Пусть жизнью связи портятся, Пусть гордость ум вредит…

Б. Л. Пастернак

Речь пойдет об аутсайдерстве не столько относительно советского культурного и литературоведческого истеблишмента (это более очевидная тема), сколько относительно истеблишмента семиотического, – аутсайдерстве, до известной степени сохраняющемся и по сей день. Известно, что раскол бывает тем острее, чем незначительнее разногласия; особенно – в России, с ее неизбывной апорией самовластия/беспорядка. Годы оттепельного энтузиазма не были исключением. Как писала поэтесса тех времен, К враждебности таинственная страсть, Друзья мои, туманит ваши очи . За тридцать с лишним лет московско-тартуского движения фракционных ссор в нем было немало. Их история заслуживает быть написанной обстоятельно; пока что ограничусь конспективным очерком того «раскола», к которому был сам причастен, и постараюсь отдать должное как научно-теоретическим, так и персональным факторам.

Раскол, точнее (чтобы не преувеличивать собственной важности) – откол Ж. и Щ., совершился где-то в середине 60-х годов, когда медовая пора структурной поэтики (отмеченная такими событиями, как горьковская конференция 1961 года, московский симпозиум 1962-го, выход первого тома трудов структурного сектора Института славяноведения в 1962-м, и другими совместными акциями) подошла к концу. Он был следствием более широкого размежевания внутри «кибернетической лингвистики», в рамках которой роль аутсайдера-раскольника играл, при всей центральности, харизматичности и этической безупречности своей фигуры, И. А. Мельчук.
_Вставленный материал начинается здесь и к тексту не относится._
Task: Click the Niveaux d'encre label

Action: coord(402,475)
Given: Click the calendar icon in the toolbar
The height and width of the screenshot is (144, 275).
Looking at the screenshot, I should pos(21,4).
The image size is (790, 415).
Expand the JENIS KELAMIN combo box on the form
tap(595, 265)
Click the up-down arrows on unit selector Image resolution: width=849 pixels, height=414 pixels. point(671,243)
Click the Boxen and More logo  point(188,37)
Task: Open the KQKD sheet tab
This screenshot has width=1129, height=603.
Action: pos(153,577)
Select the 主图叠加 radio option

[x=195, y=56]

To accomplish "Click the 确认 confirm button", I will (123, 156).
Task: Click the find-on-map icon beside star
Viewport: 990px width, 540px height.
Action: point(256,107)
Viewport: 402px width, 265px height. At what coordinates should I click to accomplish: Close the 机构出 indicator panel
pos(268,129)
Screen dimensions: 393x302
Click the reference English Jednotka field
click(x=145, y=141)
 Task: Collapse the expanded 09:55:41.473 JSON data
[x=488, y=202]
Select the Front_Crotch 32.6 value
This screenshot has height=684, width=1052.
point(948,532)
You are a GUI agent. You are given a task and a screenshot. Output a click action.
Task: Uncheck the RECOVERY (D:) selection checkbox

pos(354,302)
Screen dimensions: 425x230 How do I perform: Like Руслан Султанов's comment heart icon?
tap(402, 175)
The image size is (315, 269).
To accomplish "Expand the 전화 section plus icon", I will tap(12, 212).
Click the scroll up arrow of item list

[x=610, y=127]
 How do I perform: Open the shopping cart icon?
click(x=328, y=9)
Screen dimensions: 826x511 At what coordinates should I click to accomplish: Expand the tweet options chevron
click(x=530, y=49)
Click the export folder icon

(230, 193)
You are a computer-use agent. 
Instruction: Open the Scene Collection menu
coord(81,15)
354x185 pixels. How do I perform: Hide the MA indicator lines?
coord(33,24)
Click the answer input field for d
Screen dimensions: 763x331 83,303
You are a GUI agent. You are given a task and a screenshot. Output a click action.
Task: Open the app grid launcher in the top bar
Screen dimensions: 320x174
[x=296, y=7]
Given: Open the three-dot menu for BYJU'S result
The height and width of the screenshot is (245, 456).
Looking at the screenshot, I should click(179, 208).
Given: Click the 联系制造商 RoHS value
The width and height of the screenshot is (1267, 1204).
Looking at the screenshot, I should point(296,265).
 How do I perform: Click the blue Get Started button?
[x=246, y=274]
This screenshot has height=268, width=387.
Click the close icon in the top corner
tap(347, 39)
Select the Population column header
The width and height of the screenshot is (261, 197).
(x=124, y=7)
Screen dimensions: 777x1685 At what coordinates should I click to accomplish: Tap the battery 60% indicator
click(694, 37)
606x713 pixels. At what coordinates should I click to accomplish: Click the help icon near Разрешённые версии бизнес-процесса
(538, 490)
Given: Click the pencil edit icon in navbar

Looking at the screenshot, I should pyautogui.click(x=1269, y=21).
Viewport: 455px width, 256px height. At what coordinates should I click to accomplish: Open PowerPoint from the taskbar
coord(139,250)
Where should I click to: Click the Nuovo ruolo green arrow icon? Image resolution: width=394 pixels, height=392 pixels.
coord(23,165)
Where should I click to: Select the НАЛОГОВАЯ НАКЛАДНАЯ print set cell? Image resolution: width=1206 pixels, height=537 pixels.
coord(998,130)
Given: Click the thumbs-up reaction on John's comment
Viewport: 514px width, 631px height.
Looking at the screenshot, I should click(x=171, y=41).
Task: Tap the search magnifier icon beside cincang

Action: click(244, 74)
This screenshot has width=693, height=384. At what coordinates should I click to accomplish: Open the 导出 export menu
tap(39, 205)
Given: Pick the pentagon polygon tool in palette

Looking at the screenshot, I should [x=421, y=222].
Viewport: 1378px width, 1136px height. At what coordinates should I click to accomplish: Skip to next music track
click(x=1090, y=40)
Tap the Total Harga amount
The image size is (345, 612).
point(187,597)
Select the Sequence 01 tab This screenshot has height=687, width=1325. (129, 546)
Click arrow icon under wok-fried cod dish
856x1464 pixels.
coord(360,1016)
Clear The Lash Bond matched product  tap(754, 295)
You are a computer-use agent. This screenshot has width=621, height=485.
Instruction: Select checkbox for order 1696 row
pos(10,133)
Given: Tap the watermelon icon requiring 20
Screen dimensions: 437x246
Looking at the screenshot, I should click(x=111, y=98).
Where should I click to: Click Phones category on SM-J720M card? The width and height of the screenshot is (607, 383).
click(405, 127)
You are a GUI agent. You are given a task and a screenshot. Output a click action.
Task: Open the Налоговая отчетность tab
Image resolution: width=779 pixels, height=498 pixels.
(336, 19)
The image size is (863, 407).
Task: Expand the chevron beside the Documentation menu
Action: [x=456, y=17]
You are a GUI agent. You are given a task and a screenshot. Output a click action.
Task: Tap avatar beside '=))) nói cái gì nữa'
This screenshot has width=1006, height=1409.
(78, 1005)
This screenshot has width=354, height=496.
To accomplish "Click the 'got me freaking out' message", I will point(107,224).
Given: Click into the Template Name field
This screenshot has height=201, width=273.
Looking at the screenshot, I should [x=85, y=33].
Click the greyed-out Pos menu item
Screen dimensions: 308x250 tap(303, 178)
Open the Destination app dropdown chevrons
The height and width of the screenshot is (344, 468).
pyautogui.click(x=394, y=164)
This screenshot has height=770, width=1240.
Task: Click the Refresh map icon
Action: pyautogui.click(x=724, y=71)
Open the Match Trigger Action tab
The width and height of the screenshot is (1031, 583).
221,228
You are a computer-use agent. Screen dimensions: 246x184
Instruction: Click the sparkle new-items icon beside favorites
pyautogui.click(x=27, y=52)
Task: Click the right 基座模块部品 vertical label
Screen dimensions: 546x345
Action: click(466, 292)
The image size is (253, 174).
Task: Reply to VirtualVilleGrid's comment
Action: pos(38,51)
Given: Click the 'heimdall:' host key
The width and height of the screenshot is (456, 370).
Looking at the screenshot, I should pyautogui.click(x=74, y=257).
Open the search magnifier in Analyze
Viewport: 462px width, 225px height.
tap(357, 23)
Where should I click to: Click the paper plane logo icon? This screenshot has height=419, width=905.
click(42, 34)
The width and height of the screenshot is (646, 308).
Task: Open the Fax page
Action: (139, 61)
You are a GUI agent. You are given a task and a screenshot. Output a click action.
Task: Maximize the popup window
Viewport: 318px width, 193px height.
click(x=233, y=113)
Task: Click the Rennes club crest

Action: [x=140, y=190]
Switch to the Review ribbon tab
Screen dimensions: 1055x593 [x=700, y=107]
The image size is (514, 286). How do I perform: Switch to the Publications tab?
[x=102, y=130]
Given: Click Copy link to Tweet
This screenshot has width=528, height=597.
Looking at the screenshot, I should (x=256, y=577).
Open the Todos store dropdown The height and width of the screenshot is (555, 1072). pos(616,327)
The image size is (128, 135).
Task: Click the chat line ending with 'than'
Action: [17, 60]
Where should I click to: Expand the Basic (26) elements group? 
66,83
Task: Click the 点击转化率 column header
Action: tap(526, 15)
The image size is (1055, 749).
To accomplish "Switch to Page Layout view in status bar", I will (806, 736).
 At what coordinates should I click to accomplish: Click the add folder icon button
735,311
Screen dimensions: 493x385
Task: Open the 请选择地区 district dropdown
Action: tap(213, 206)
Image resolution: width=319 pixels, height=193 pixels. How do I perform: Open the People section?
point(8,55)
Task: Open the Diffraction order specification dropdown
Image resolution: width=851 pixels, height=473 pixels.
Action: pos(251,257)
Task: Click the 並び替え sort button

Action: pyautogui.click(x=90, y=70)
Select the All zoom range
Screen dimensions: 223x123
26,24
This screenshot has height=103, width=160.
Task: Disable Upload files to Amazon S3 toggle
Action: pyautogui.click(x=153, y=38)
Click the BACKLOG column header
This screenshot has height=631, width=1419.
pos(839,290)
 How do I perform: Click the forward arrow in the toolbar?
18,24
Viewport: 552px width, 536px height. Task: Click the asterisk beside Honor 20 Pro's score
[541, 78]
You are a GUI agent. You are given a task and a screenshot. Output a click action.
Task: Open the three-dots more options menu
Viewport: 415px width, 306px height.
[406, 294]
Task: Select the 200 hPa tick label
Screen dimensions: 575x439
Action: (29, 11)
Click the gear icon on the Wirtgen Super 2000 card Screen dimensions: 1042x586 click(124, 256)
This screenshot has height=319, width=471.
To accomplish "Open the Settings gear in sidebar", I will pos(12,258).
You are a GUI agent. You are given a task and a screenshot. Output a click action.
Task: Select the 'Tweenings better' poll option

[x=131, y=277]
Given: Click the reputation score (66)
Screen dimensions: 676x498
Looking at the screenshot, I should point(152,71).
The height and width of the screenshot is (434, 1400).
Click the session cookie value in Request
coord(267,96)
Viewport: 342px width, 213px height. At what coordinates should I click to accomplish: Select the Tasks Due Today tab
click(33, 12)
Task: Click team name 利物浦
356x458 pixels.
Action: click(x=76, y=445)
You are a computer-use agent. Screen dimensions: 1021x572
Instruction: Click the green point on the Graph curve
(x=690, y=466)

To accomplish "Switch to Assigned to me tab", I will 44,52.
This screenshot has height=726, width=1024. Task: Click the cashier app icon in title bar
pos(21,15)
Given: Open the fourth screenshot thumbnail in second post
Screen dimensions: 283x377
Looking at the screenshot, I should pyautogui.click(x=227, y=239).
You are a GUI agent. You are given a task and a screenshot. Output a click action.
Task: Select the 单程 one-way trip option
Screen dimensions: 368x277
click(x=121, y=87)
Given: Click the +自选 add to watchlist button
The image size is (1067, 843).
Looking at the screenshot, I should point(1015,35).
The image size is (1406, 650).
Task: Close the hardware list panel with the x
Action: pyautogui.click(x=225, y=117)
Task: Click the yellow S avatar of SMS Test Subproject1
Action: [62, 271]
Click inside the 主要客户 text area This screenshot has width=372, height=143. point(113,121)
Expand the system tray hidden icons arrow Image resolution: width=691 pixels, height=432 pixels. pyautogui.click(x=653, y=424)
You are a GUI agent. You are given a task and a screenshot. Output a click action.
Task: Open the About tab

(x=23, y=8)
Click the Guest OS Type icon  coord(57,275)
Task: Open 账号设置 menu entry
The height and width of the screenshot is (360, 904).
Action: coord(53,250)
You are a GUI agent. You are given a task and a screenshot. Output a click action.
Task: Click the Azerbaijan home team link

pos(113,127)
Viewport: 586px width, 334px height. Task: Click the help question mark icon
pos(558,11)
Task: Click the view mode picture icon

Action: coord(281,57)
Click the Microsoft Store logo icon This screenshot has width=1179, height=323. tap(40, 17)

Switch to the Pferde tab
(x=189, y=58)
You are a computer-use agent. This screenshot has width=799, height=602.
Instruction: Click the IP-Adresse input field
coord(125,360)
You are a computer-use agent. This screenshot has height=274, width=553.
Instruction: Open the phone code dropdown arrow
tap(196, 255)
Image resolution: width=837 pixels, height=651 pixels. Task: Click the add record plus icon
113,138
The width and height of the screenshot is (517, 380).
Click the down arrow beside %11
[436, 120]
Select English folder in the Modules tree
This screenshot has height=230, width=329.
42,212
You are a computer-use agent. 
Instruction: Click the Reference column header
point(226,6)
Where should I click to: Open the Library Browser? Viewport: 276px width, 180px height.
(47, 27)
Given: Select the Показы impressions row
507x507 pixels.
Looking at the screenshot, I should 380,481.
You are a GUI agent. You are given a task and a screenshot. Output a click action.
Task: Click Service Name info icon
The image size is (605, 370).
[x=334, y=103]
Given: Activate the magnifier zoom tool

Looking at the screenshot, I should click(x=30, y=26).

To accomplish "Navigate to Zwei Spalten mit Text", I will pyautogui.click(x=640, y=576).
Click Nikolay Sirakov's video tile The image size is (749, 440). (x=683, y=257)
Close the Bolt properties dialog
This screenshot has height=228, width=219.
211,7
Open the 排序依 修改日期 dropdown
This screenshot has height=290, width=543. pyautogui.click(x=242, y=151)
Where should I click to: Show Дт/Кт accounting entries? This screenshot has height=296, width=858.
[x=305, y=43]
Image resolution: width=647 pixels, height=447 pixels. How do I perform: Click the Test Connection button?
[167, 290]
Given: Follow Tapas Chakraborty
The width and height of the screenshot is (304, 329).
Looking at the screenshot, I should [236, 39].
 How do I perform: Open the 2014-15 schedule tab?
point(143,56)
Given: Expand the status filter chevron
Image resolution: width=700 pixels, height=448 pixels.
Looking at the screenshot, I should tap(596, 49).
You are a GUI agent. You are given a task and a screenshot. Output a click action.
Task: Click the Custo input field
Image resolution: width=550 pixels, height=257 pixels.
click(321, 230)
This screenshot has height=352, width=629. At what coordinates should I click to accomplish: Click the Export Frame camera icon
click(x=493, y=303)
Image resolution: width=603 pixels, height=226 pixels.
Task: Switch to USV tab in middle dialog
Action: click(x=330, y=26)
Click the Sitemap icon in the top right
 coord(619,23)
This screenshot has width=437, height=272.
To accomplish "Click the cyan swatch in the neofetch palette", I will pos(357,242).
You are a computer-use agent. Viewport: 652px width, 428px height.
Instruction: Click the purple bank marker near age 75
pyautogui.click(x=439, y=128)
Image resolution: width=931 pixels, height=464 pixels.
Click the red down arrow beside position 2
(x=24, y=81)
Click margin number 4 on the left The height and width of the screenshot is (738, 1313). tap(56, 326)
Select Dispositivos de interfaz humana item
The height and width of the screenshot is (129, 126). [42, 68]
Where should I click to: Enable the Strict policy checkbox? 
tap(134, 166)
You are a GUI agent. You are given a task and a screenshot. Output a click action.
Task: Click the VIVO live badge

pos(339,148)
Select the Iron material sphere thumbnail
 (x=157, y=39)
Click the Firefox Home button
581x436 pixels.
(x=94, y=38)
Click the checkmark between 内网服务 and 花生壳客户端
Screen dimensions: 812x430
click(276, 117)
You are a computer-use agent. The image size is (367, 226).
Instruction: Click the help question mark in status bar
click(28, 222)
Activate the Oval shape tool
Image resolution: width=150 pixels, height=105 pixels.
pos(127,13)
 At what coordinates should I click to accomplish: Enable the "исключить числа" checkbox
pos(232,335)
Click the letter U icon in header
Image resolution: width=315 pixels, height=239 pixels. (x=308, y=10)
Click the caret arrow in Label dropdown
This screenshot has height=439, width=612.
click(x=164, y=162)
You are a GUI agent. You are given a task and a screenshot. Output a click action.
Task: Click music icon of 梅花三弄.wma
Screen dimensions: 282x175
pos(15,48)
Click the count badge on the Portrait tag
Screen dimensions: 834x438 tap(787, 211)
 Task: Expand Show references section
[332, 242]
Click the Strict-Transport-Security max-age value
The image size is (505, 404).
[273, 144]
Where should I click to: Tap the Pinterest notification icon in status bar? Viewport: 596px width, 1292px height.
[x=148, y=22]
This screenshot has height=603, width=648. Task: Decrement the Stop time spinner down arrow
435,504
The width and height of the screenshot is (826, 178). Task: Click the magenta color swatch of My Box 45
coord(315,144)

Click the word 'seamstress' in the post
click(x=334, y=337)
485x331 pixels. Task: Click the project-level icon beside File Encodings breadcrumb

О Мельчуке я писал отдельно ( Жолковский 1995а: 162–170 [205] ); здесь существенно выделить его глубокое убеждение, что всё, кроме разрабатываемой им самим и его непосредственными сотрудниками работающей модели языка, – «ерунда». В лучшем случае (уважаемых им коллег и учителей) – добросовестное заблуждение, чаще всего – безответственная болтовня и игра в научные бирюльки, а в худшем случае (официальной лингвистики) – злонамеренная и вредная халтура. В сочетании с наивным научным утопизмом – верой, что единственная и конечная лингвистическая истина будет добыта в ближайшее время и именно им, с бескомпромиссной личной прямотой и с вызывающей – «демократической» – бесцеремонностью обращения такая позиция неизбежно вела к расколу. Практически это выражалось, например, в полной раздельности как методов, так и публикаций, даже при работе над одним и тем же объектом (русской грамматикой), на словах – во взаимных кулуарных обвинениях научно-идеологического порядка. [206]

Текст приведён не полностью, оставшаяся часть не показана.